→ **The task**: Set down the lines of the listing verbatim, beginning with the line that contains "The width and height of the screenshot is (1457, 812)." and continuing through the line that contains "Screen dimensions: 952x1232 (x=105, y=766)".

Target position listing:
========

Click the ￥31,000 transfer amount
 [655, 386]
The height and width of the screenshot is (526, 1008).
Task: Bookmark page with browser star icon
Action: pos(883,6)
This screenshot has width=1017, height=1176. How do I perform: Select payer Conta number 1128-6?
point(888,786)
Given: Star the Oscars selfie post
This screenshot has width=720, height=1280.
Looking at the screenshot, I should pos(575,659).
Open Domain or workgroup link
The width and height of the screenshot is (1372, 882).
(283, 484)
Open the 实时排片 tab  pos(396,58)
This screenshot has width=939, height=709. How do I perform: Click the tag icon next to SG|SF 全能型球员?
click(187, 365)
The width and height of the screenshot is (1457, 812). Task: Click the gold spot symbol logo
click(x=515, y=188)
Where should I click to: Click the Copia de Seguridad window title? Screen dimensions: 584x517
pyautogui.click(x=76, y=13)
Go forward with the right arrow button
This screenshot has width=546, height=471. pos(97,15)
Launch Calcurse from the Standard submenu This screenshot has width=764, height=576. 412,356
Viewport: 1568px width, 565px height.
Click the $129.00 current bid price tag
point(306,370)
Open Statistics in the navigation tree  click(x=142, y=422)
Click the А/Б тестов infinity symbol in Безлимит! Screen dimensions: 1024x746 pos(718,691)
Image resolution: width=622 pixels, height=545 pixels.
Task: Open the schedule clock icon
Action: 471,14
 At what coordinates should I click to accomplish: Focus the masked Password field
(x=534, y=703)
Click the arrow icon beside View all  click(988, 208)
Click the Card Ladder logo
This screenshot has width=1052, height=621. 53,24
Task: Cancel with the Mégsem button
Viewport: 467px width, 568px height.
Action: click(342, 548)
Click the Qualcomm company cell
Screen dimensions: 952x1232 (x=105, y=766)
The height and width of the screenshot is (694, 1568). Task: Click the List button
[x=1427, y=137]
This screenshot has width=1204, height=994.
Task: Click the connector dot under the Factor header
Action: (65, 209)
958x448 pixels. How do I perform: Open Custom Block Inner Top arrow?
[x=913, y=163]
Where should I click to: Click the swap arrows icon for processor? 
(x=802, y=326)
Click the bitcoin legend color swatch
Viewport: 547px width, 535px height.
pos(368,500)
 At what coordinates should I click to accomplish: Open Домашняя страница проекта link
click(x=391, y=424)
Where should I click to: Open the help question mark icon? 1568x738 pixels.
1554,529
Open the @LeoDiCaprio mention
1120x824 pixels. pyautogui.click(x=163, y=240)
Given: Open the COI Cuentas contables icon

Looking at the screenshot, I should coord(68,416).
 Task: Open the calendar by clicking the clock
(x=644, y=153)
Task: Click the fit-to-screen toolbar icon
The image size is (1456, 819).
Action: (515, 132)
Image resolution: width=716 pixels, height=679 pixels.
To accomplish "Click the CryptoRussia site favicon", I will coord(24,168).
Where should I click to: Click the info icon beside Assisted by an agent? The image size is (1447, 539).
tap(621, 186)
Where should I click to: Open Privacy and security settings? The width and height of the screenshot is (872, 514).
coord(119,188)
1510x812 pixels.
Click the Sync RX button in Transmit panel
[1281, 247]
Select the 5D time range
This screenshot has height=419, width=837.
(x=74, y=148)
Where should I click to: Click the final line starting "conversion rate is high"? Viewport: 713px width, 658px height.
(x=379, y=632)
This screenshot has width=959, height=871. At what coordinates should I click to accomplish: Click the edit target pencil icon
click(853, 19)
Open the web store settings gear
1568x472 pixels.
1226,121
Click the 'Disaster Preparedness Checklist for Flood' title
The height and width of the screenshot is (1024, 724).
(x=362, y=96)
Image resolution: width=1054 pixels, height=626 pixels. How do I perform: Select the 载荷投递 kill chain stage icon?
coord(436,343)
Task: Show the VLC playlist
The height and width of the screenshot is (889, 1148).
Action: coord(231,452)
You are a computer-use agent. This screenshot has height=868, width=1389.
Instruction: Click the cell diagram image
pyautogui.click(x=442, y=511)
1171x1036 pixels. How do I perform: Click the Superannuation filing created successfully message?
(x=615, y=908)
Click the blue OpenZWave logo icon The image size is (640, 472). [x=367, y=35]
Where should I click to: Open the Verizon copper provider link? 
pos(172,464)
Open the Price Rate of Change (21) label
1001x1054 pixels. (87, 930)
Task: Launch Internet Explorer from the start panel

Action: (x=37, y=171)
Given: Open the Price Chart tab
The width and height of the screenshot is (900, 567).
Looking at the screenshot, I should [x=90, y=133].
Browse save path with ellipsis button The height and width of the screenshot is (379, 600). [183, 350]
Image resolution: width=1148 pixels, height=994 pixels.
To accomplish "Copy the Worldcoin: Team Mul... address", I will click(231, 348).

========

→ **Solution for this problem**:
The width and height of the screenshot is (1457, 812). Task: Click the gold spot symbol logo
click(x=515, y=188)
Where should I click to: Click the Copia de Seguridad window title? Screen dimensions: 584x517
pyautogui.click(x=76, y=13)
Go forward with the right arrow button
This screenshot has width=546, height=471. pos(97,15)
Launch Calcurse from the Standard submenu This screenshot has width=764, height=576. 412,356
Viewport: 1568px width, 565px height.
Click the $129.00 current bid price tag
point(306,370)
Open Statistics in the navigation tree  click(x=142, y=422)
Click the А/Б тестов infinity symbol in Безлимит! Screen dimensions: 1024x746 pos(718,691)
Image resolution: width=622 pixels, height=545 pixels.
Task: Open the schedule clock icon
Action: 471,14
 At what coordinates should I click to accomplish: Focus the masked Password field
(x=534, y=703)
Click the arrow icon beside View all  click(988, 208)
Click the Card Ladder logo
This screenshot has width=1052, height=621. 53,24
Task: Cancel with the Mégsem button
Viewport: 467px width, 568px height.
Action: click(342, 548)
Click the Qualcomm company cell
Screen dimensions: 952x1232 (x=105, y=766)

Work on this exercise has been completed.